Lines from the one containing "At what coordinates" through the last line of the records below need to be repeated exactly; nothing else, and no pictures.

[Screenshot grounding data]
------------------------------
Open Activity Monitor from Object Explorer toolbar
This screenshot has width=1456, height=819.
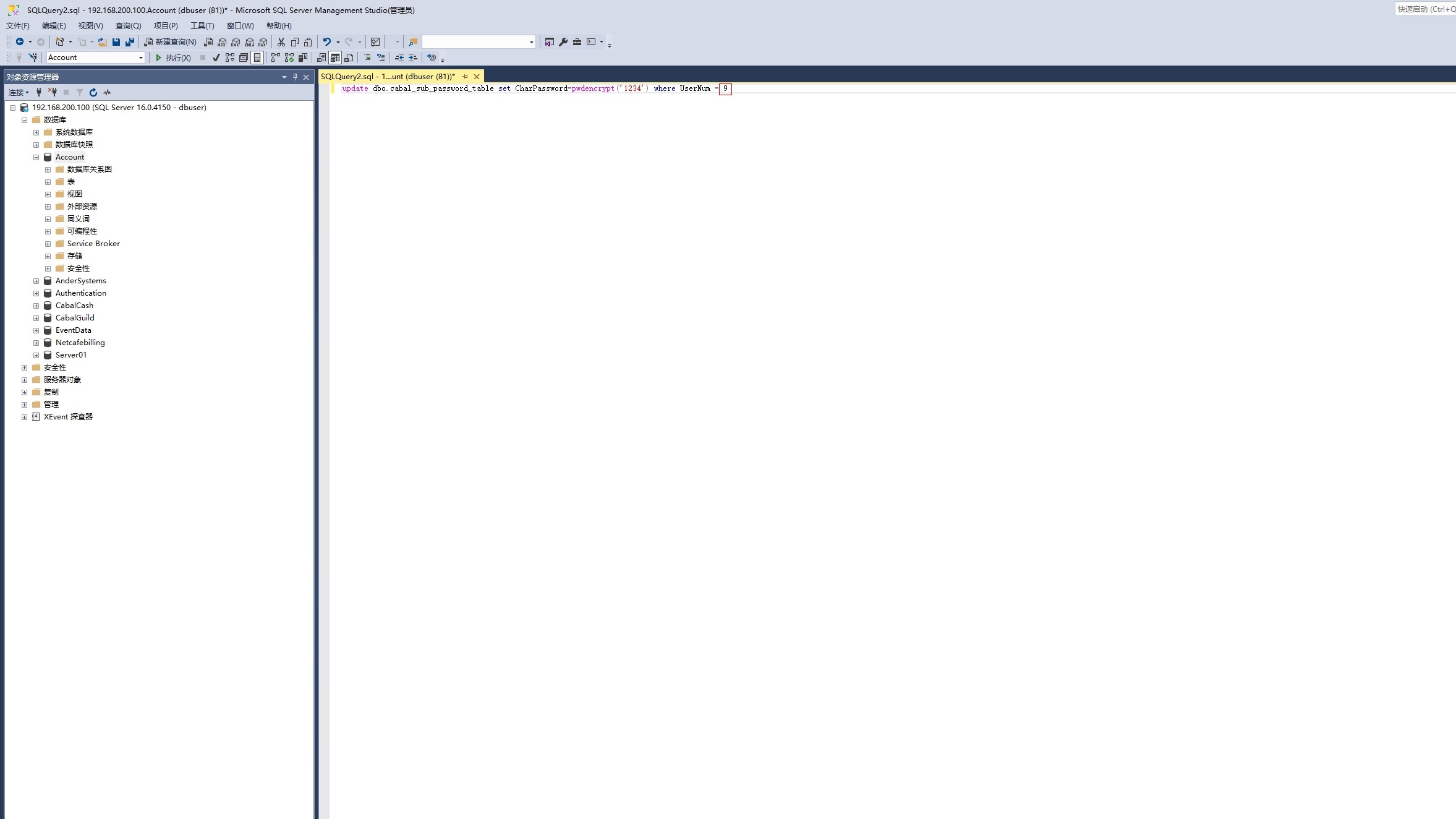(x=107, y=92)

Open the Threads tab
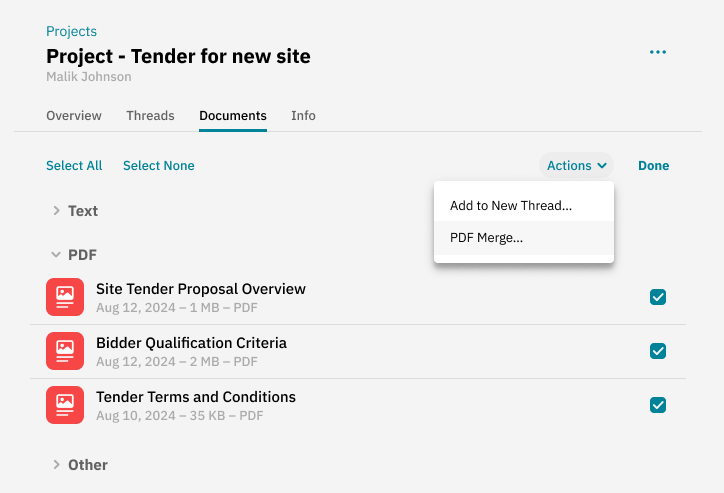150,116

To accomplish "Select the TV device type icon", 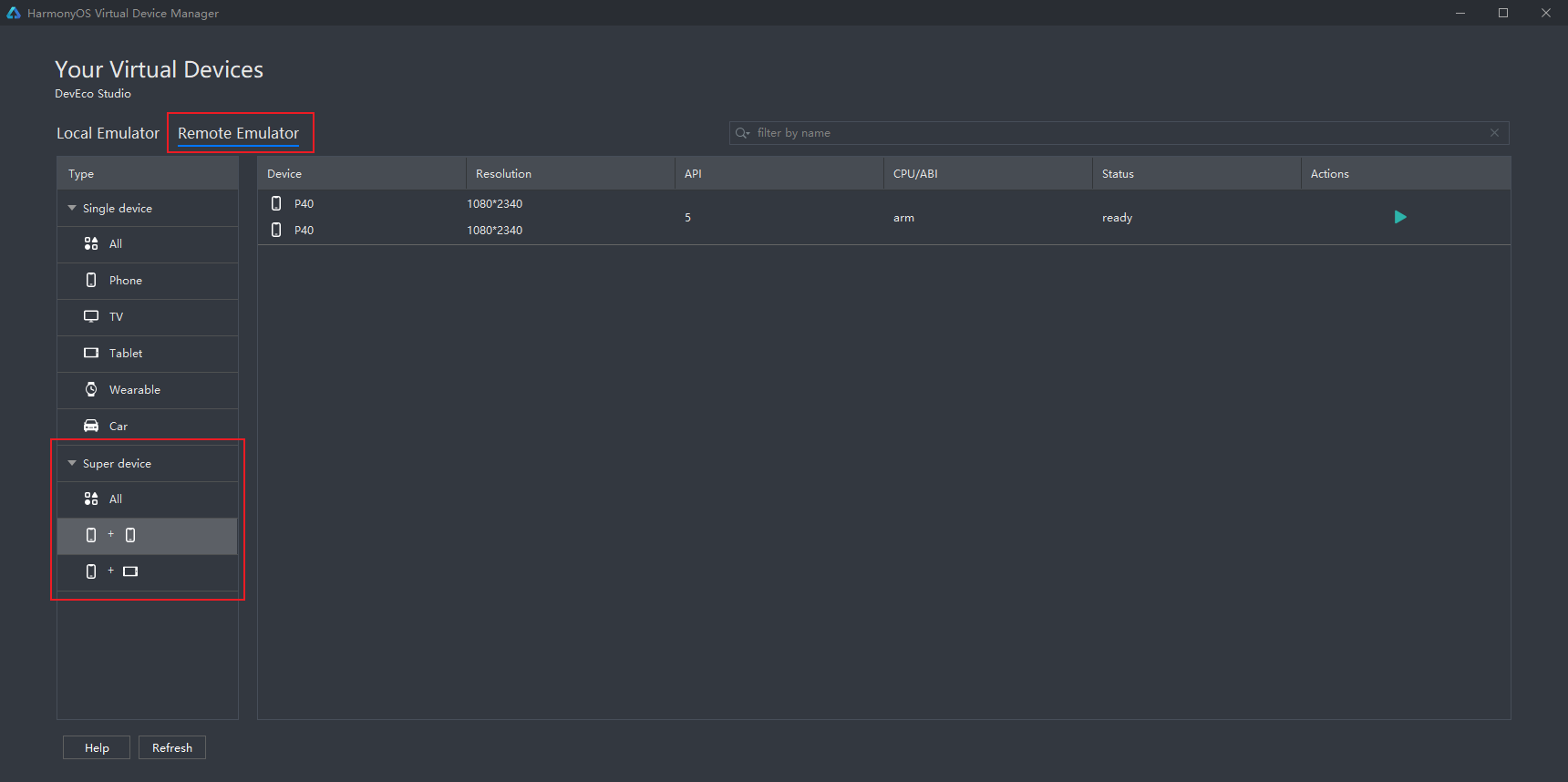I will point(91,317).

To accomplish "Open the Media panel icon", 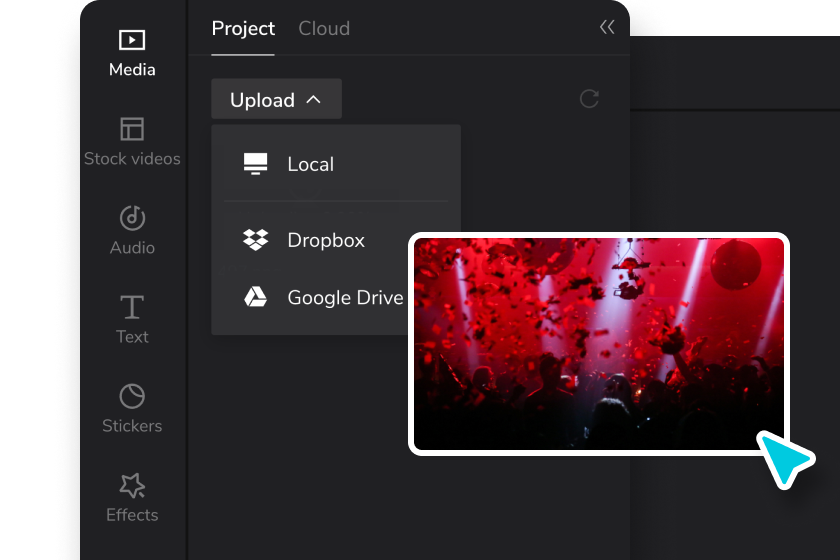I will click(132, 40).
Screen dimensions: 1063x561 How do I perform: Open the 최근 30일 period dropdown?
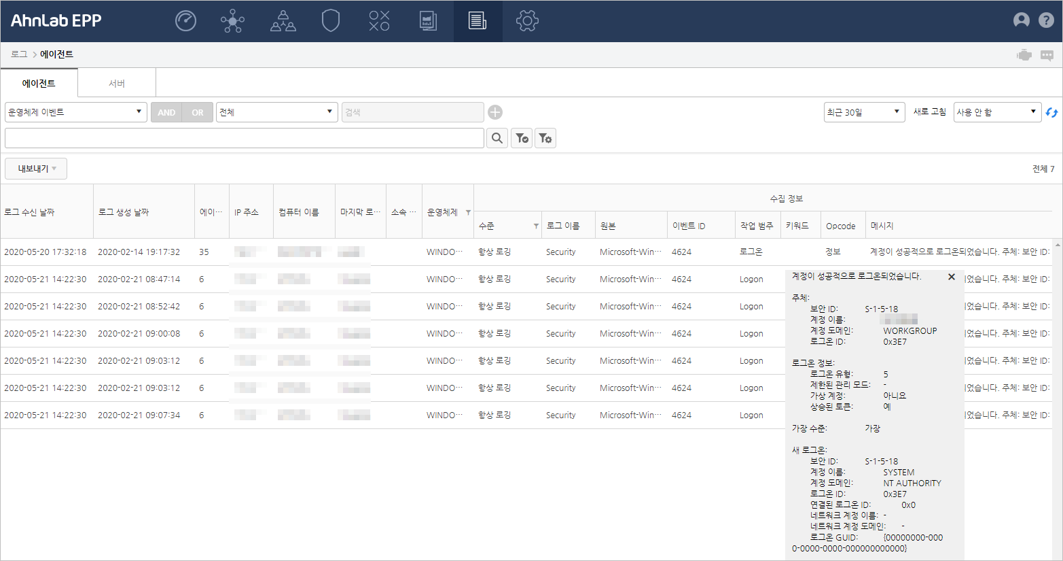tap(864, 112)
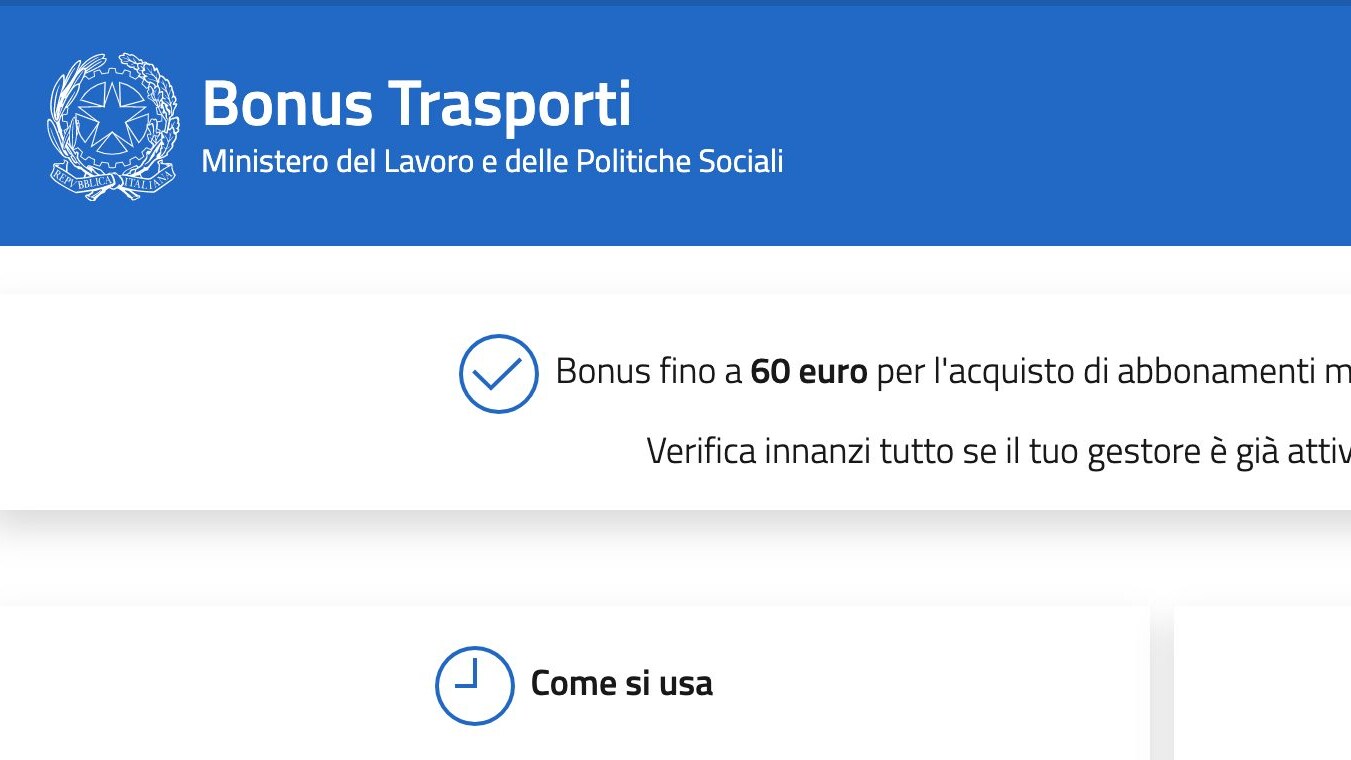Click the dark blue strip at page top
Image resolution: width=1351 pixels, height=760 pixels.
point(675,2)
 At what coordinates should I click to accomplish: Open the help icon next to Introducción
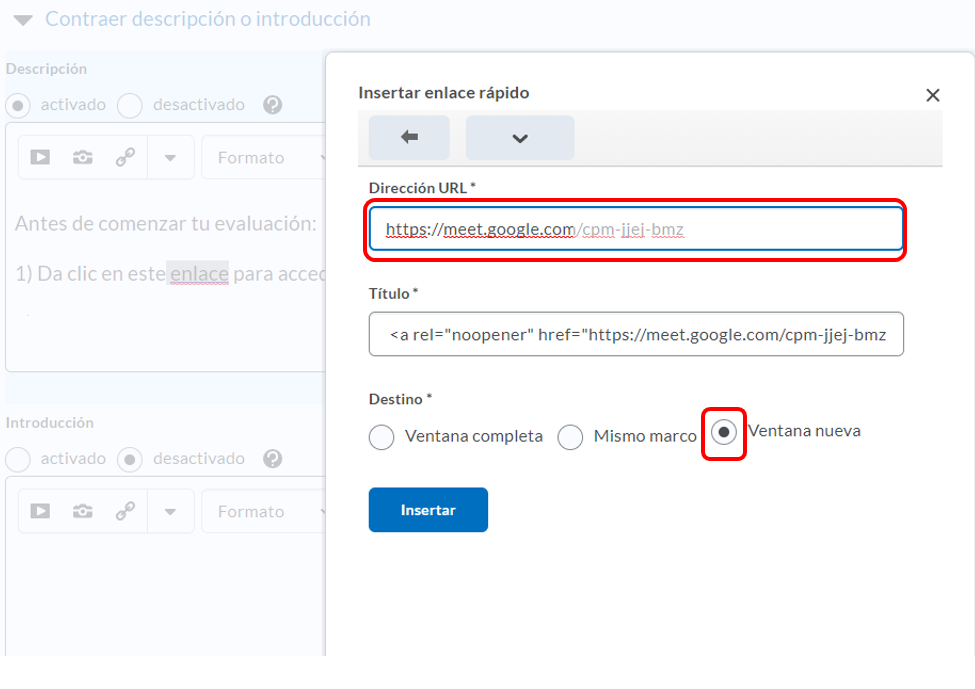272,459
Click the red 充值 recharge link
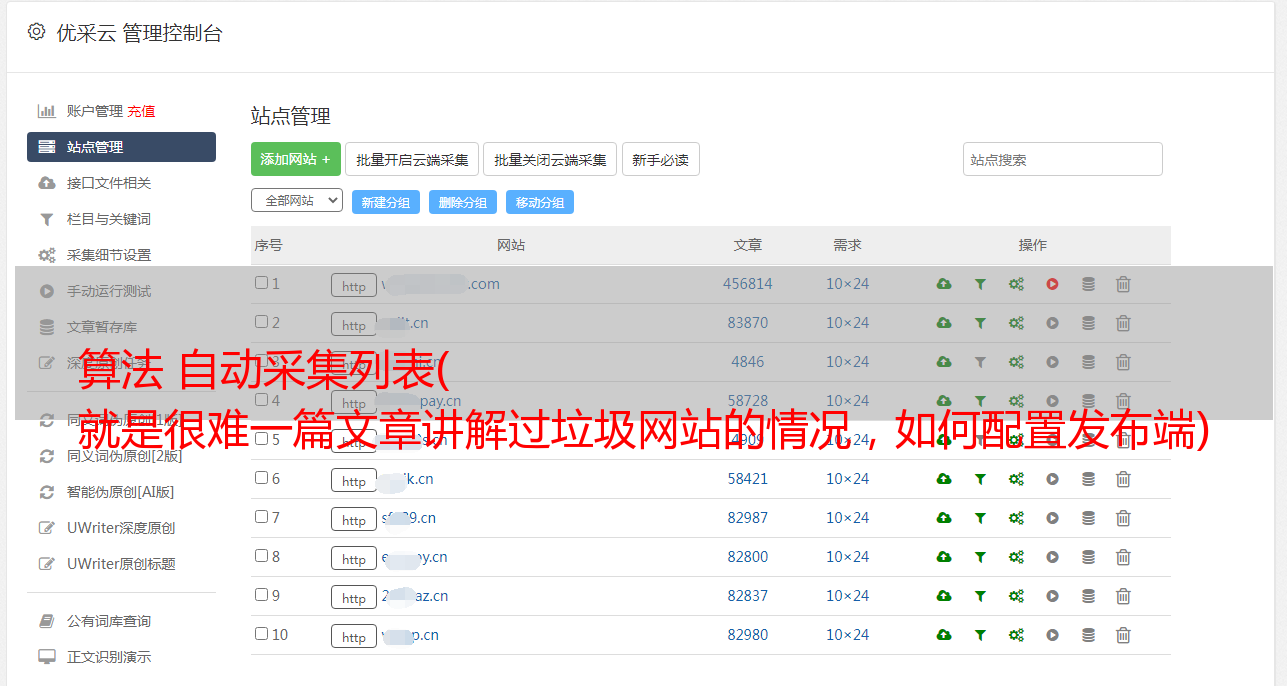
------------------------------
| Exercise response |
 At what coordinates should I click to accomplish: Open the help icon next to Introducción
272,459
Click the red 充值 recharge link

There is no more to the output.